--- Assigned task ---
Every record must be repeated precisely as it stands.

--- Given records ---
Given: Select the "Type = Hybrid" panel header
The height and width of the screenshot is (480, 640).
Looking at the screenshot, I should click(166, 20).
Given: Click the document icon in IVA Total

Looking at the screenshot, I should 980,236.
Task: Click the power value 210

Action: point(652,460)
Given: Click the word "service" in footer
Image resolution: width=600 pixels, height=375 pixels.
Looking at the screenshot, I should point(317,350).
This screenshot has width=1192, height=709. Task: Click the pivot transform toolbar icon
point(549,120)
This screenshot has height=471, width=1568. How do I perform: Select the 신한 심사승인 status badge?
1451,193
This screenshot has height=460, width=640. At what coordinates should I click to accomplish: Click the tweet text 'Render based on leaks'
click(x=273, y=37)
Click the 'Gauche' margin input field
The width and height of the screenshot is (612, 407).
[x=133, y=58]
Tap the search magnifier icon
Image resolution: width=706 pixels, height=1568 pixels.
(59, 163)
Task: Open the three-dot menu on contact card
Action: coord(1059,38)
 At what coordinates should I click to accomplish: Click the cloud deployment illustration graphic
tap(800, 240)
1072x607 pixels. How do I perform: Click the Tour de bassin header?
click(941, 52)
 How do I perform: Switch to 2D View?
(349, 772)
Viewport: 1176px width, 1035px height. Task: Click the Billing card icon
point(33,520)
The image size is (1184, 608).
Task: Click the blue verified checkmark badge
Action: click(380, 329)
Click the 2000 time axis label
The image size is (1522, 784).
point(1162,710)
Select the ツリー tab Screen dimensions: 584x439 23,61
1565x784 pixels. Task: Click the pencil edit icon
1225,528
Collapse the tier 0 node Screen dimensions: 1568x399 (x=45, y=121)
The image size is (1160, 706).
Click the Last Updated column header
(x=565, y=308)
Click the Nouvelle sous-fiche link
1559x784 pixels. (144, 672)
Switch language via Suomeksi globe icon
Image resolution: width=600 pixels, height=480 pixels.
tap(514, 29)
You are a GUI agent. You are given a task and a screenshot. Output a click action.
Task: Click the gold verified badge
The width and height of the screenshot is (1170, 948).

--- Exercise result ---
Given: Select the "Type = Hybrid" panel header
The height and width of the screenshot is (480, 640).
Looking at the screenshot, I should click(166, 20).
Given: Click the document icon in IVA Total

Looking at the screenshot, I should 980,236.
Task: Click the power value 210

Action: point(652,460)
Given: Click the word "service" in footer
Image resolution: width=600 pixels, height=375 pixels.
Looking at the screenshot, I should point(317,350).
This screenshot has width=1192, height=709. Task: Click the pivot transform toolbar icon
point(549,120)
This screenshot has height=471, width=1568. How do I perform: Select the 신한 심사승인 status badge?
1451,193
This screenshot has height=460, width=640. At what coordinates should I click to accomplish: Click the tweet text 'Render based on leaks'
click(x=273, y=37)
Click the 'Gauche' margin input field
The width and height of the screenshot is (612, 407).
[x=133, y=58]
Tap the search magnifier icon
Image resolution: width=706 pixels, height=1568 pixels.
(59, 163)
Task: Open the three-dot menu on contact card
Action: coord(1059,38)
 At what coordinates should I click to accomplish: Click the cloud deployment illustration graphic
tap(800, 240)
1072x607 pixels. How do I perform: Click the Tour de bassin header?
click(941, 52)
 How do I perform: Switch to 2D View?
(349, 772)
Viewport: 1176px width, 1035px height. Task: Click the Billing card icon
point(33,520)
The image size is (1184, 608).
Task: Click the blue verified checkmark badge
Action: click(380, 329)
Click the 2000 time axis label
The image size is (1522, 784).
point(1162,710)
Select the ツリー tab Screen dimensions: 584x439 23,61
1565x784 pixels. Task: Click the pencil edit icon
1225,528
Collapse the tier 0 node Screen dimensions: 1568x399 (x=45, y=121)
The image size is (1160, 706).
Click the Last Updated column header
(x=565, y=308)
Click the Nouvelle sous-fiche link
1559x784 pixels. (144, 672)
Switch language via Suomeksi globe icon
Image resolution: width=600 pixels, height=480 pixels.
tap(514, 29)
You are a GUI agent. You are given a task and a screenshot. Output a click action.
Task: Click the gold verified badge
The width and height of the screenshot is (1170, 948).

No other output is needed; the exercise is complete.